For general information about threading projectors, see threading
- Rotate the framing knob (Item 7) to its center position (FRAME reading level, as shown). Using the motor knob (SH-1000 soundhead) or the soundhead flywheel (5-Star soundhead), turn the mechanism by hand to place the intermittent sprocket (Item 9) in its rest position. In the rest position, the index mark (Item 10) will align with one of the painted white index markers on the intermittent shaft collar when stopping after sprocket rotation.
- Open the pad roller assemblies (Items 2, 5). Open the film gate (Item 3) by moving the gate opening lever (Item 4) forward. The gate will lock in position (as shown).
- Dismount the film gate by removing the (2) chrome knurled nuts. Use a clean, dry cloth to wipe down all film bearing surfaces of the gate and trap (Item 13). Replace the film gate and nuts. This should be performed at each threading operation.
- Thread the film as illustrated. Engage the film on the intermittent sprocket (Item 9), and check for correct framing at the framing aperture (Item 12). When correct, close the gate by firmly holding the gate opening lever and tripping the gate release (Item 8).

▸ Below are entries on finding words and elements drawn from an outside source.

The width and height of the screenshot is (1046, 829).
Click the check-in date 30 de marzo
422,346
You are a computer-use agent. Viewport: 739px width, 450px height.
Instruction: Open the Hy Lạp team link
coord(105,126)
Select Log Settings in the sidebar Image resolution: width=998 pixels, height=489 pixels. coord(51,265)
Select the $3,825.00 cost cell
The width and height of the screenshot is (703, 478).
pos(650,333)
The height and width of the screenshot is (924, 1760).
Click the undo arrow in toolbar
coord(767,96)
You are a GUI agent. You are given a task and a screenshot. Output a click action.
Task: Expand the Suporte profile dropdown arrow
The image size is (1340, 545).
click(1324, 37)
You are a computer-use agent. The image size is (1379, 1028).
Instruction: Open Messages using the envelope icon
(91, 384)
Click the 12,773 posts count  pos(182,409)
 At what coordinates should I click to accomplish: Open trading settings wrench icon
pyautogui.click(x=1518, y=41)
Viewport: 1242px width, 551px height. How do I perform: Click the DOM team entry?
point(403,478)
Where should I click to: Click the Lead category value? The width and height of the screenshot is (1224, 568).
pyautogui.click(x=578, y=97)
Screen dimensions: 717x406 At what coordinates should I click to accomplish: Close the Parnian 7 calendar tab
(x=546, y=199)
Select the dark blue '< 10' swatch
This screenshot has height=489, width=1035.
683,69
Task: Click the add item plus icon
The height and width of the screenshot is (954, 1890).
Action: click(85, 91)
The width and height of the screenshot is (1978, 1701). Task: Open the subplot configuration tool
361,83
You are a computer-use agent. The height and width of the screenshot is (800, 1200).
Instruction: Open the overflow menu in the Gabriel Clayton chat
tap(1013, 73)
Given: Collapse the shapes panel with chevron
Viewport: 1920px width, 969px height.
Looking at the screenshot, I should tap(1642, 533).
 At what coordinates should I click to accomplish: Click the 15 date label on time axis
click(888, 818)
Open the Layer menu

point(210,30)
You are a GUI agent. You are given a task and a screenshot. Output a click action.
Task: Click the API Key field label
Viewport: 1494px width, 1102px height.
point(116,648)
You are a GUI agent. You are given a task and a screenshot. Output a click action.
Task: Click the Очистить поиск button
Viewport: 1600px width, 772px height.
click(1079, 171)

Walk the lever back by hand to prevent the gate from slamming into the trap with excessive force. Form loops above and below the gate as illustrated, and close the pad roller assemblies (Item 2, 5).
- Turn the mechanism by hand to advance a few frames of film. Run fingers over each sprocket (Items 1, 6, 9) to ensure that the sprocket teeth are centered in the film perforations, and the film is centered on the sprockets. Double check the position of the film in the framing aperture (Item 12). A correct frame image in the framing aperture ensures correct frame positioning in the picture aperture (Item 11). The framing knob (Item 7) can be used to correct misframes, but doing so reduces the framing range during playback. It is advisable to open the gate and rethread with the framing knob in its center position.
- Thread the soundhead as instructed in the soundhead manual. A slight degree of film tension is required above the feed sprocket (Item 1) and below the soundhead. This prevents the film from snapping on motor start.